Exercise instructions: Word for word, repeat everything in the records below except the pictures.

※ ※ ※

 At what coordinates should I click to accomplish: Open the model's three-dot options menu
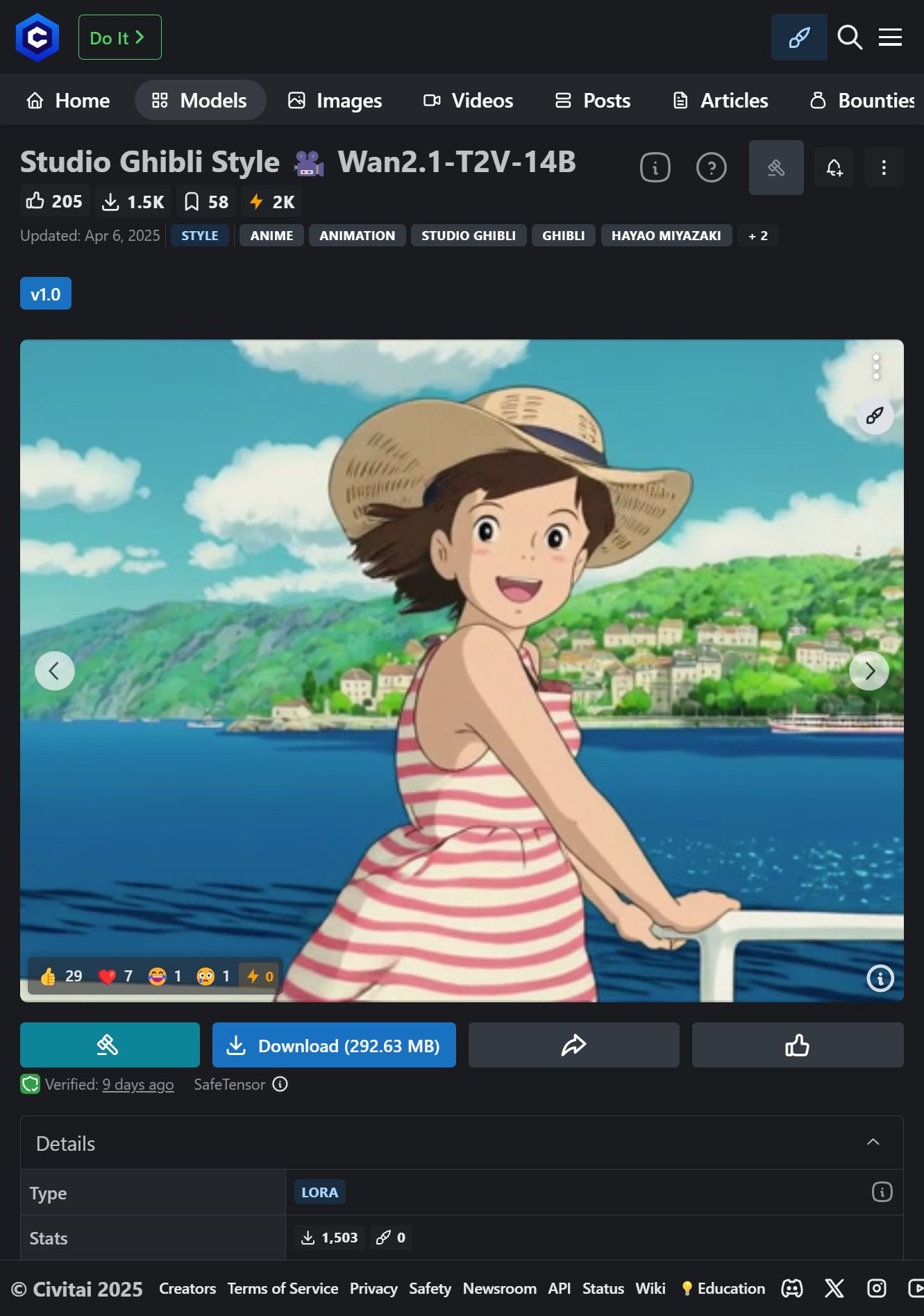point(883,168)
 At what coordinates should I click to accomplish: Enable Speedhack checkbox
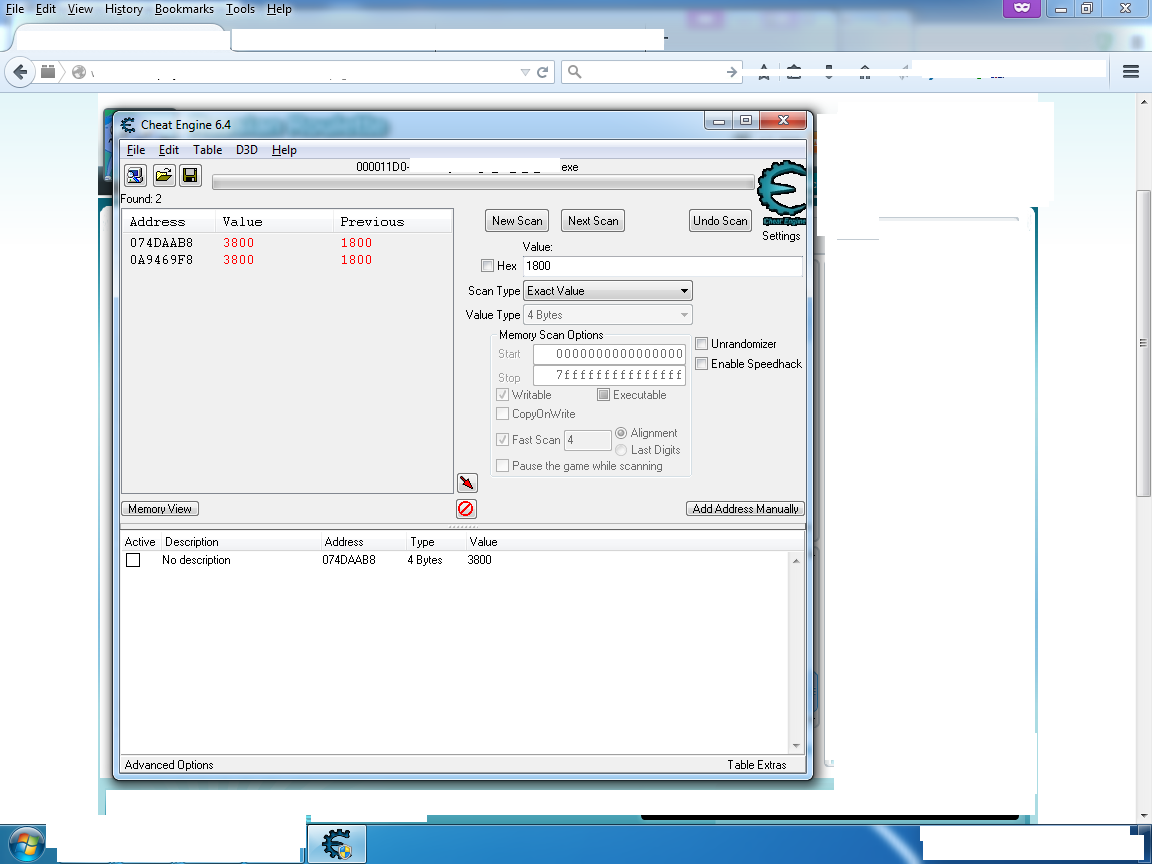(x=702, y=364)
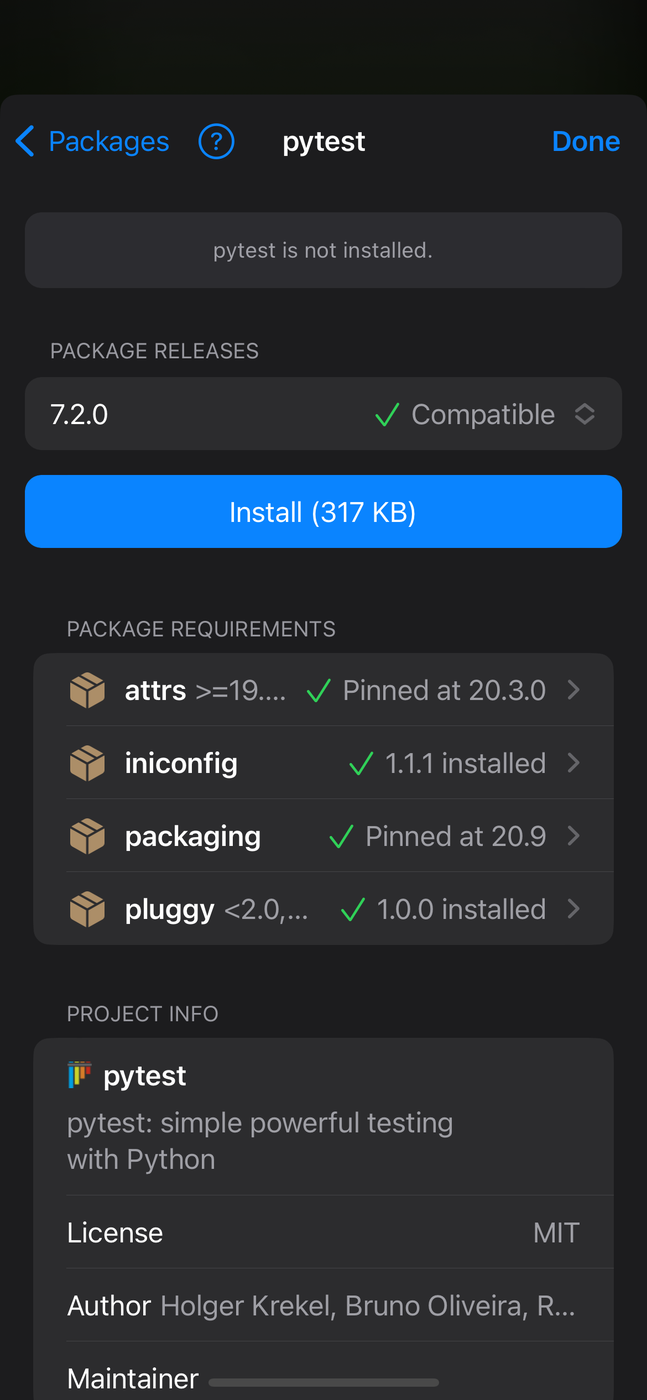Expand the iniconfig requirement chevron
This screenshot has height=1400, width=647.
tap(574, 763)
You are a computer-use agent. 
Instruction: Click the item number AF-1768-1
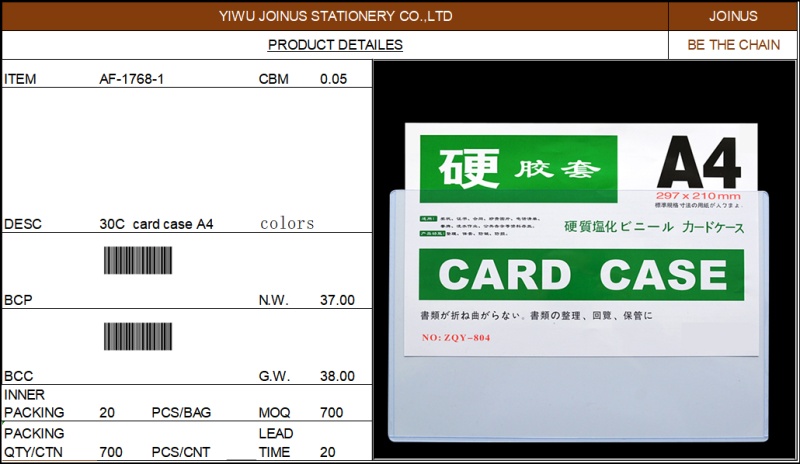click(x=132, y=79)
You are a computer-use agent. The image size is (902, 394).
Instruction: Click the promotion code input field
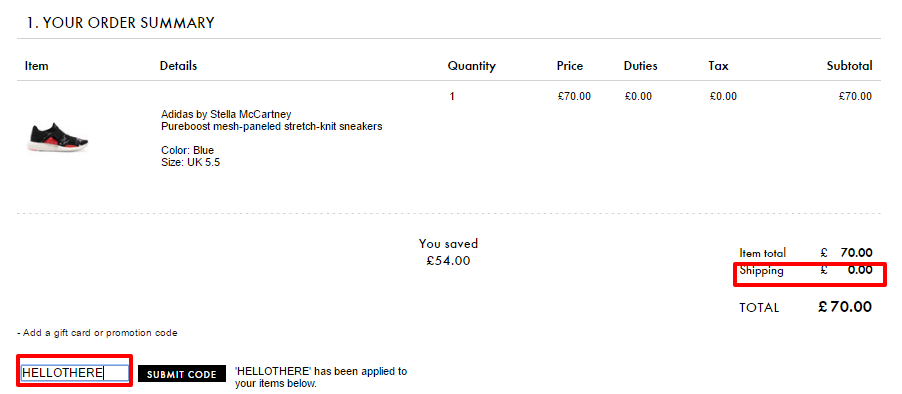click(75, 373)
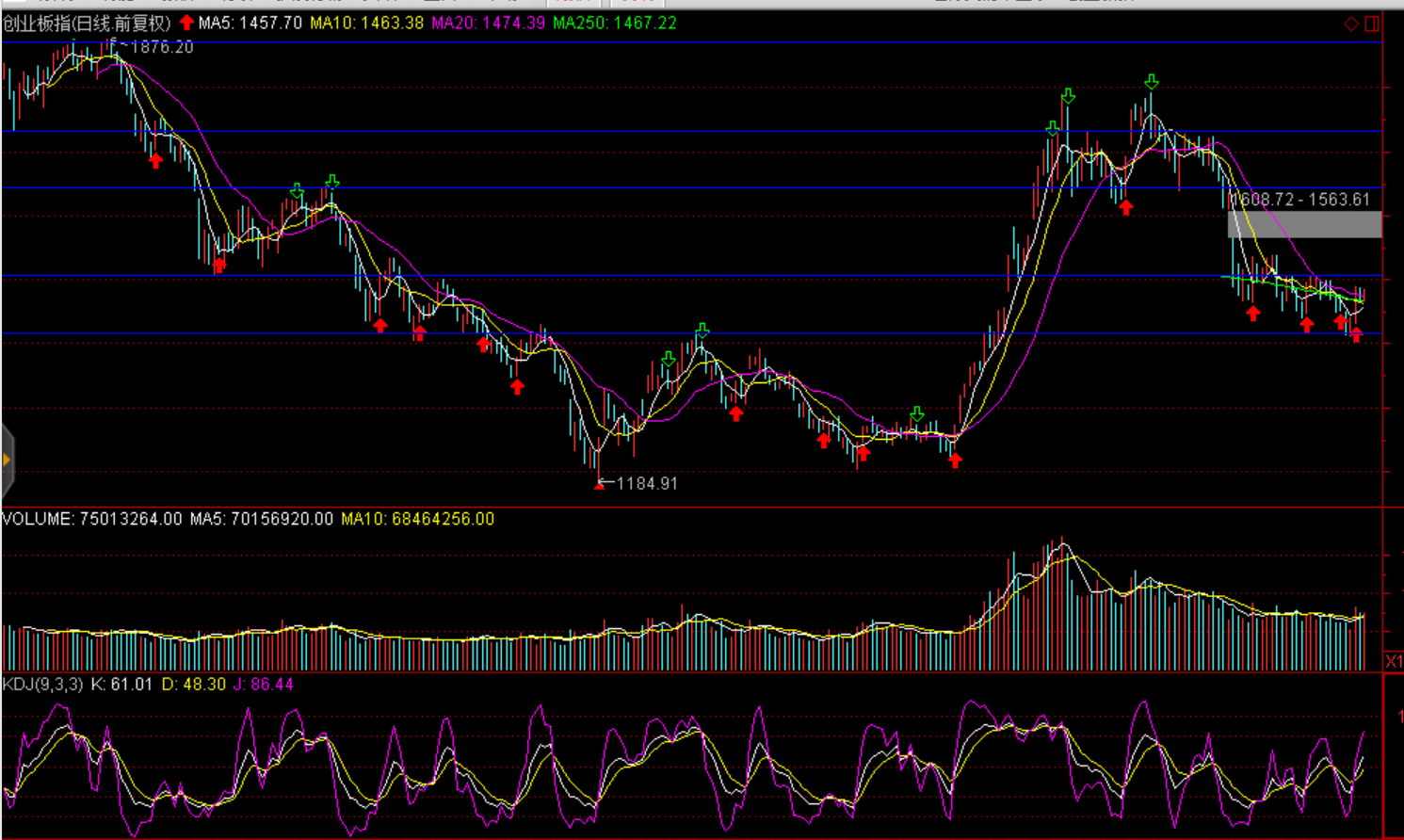Select the 创业板指 chart title label
1404x840 pixels.
coord(87,23)
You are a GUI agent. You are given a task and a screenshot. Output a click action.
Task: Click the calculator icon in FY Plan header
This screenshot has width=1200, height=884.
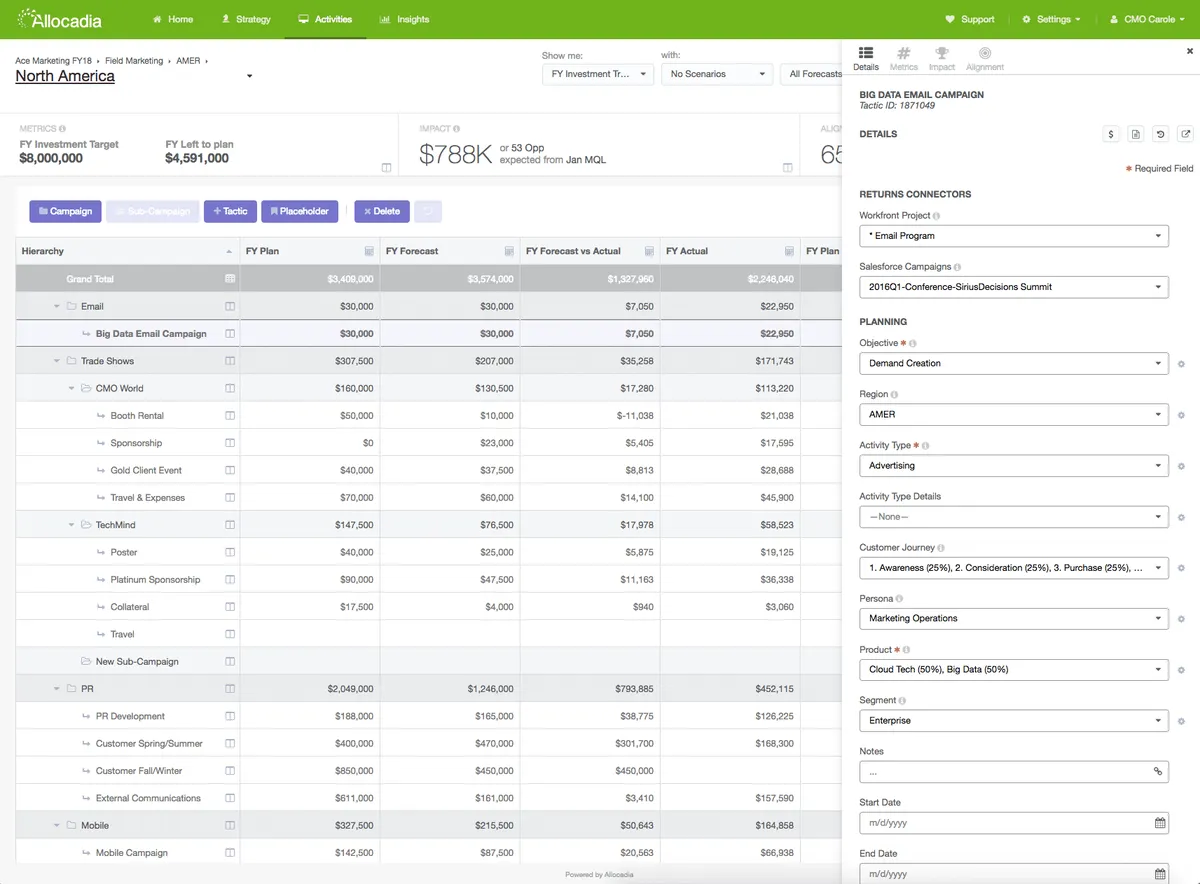point(369,251)
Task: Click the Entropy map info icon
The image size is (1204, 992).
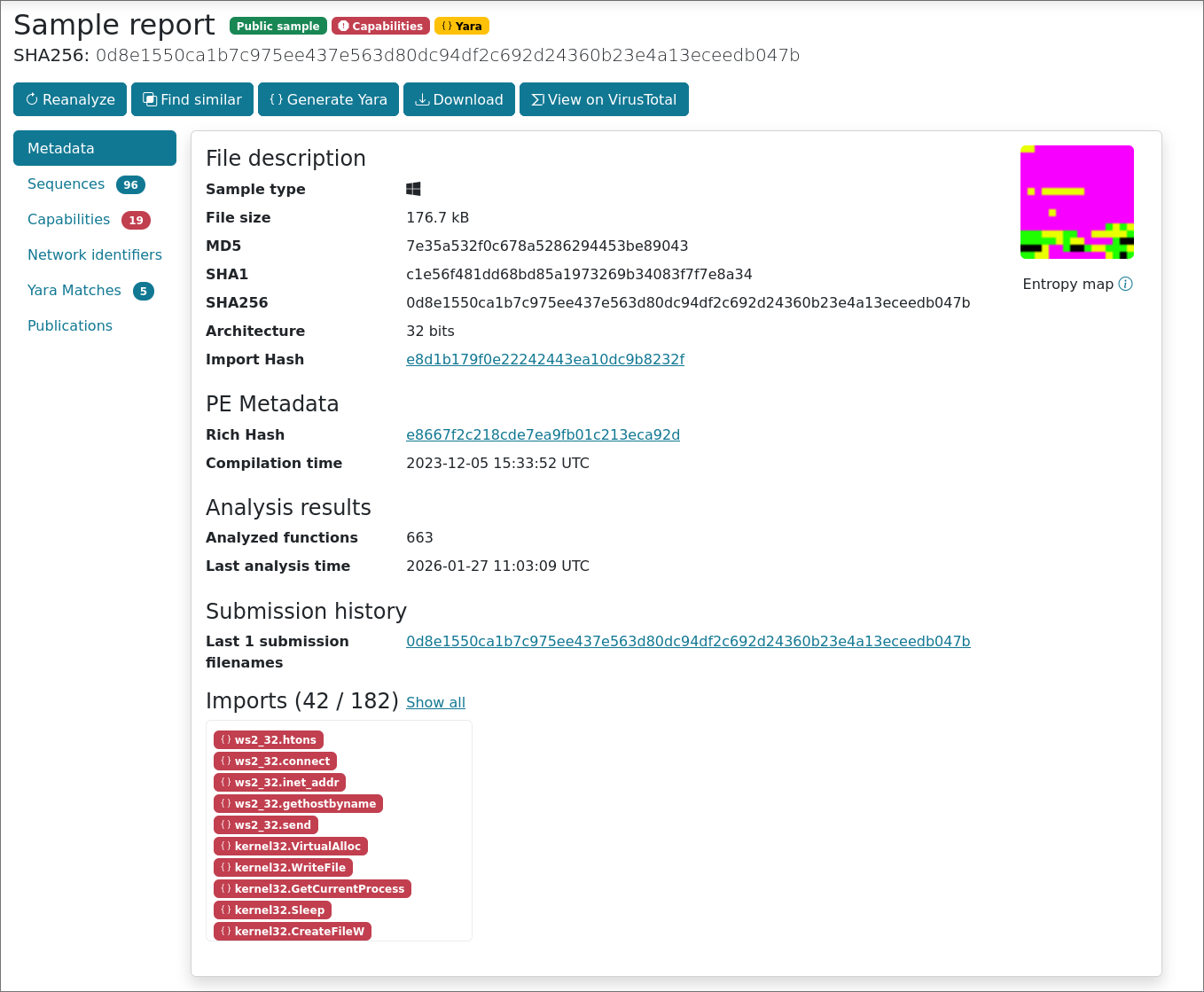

※ ※ ※

Answer area:
 At what coordinates should I click to accomplish: Open the model's three-dot options menu
point(883,168)
 At what coordinates should I click to accomplish: Enable Speedhack checkbox
(x=702, y=364)
Expand the iniconfig requirement chevron
This screenshot has height=1400, width=647.
tap(574, 763)
You are a computer-use agent. 
Instruction: Click the item number AF-1768-1
click(x=132, y=79)
You are a computer-use agent. The image size is (902, 394).
Instruction: Click the promotion code input field
click(75, 373)
Select the 创业板指 chart title label
1404x840 pixels.
coord(87,23)
You are a GUI agent. You are given a task and a screenshot. Output a click action.
Task: Click the calculator icon in FY Plan header
This screenshot has width=1200, height=884.
point(369,251)
Task: Click the Entropy map info icon
The image size is (1204, 992).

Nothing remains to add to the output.